GIVEN REQUEST 1: In the emoji search post, list every word the post quotes as a result returned when searching with 🚲.
GIVEN REQUEST 2: From the emoji search post, output the text between "1. Crawl website" and "text and vectors.", inclusive.
GIVEN REQUEST 3: According to the emoji search post, how many dimensions do the vectors generated by BGE‑M3 have?

I made search engines understand emojis (and it's weirdly useful)

Published: (December 10, 2025 at 07:28 PM EST)
2 min read
Source: Dev.to

Source: Dev.to

Demo URLs

  • Key emoji → get actual keys:
  • Bike emoji → get bicycles and accessories:
  • Printer + paper → get printer supplies:
  • Cute domestic pet earrings (jewelry store) → finds cat and dog earrings even though product titles are in a different language:
  • Measure 🔥 (technical documentation) → recommends a device for measuring temperature/fire:

Pipeline

  1. Crawl website → extract text with Trafilatura.
  2. Generate embeddings: 1024‑dimensional vectors via BGE‑M3 (BAAI).
  3. Store in Solr with both raw text and vectors.
  4. Query time: run lexical search + KNN vector search and combine scores (hybrid approach).

Why Emojis Work

  • BGE‑M3 was trained on multilingual + multimodal data, learning that an emoji (e.g., 🔑) is semantically close to its textual equivalents in many languages (“key”, “Schlüssel”, “cheie”, etc.).
  • Consequently, searching with 🚲 returns results for “bicycle”, “bike”, “Fahrrad”, “bicicletă”, etc., without any explicit translation layer.

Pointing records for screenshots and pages

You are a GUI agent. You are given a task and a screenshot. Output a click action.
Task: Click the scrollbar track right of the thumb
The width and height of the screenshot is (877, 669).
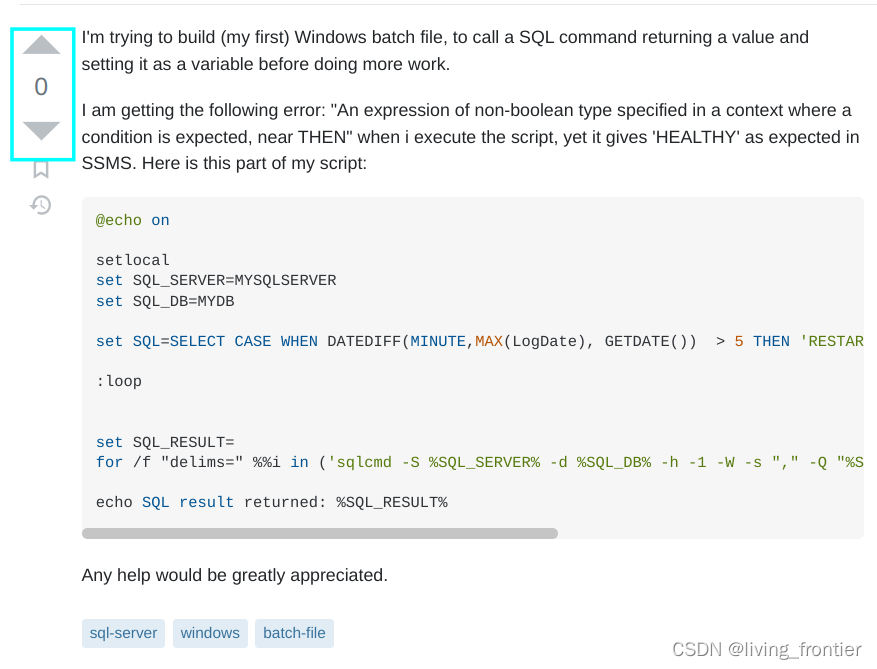[710, 533]
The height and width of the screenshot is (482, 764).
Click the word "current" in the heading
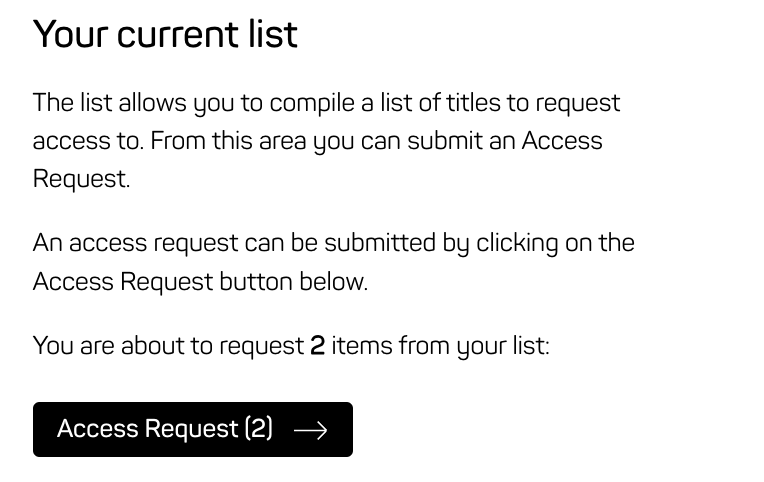click(181, 34)
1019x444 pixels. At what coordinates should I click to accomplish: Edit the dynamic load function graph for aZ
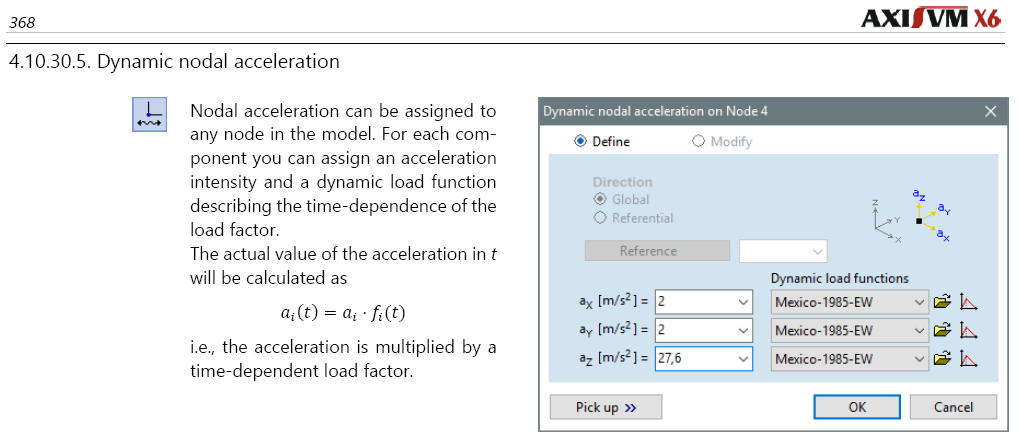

OUTPUT 1: "bicycle", "bike", "Fahrrad", "bicicletă"

OUTPUT 2:
1. Crawl website → extract text with Trafilatura.
  2. Generate embeddings: 1024‑dimensional vectors via BGE‑M3 (BAAI).
  3. Store in Solr with both raw text and vectors.

OUTPUT 3: 1024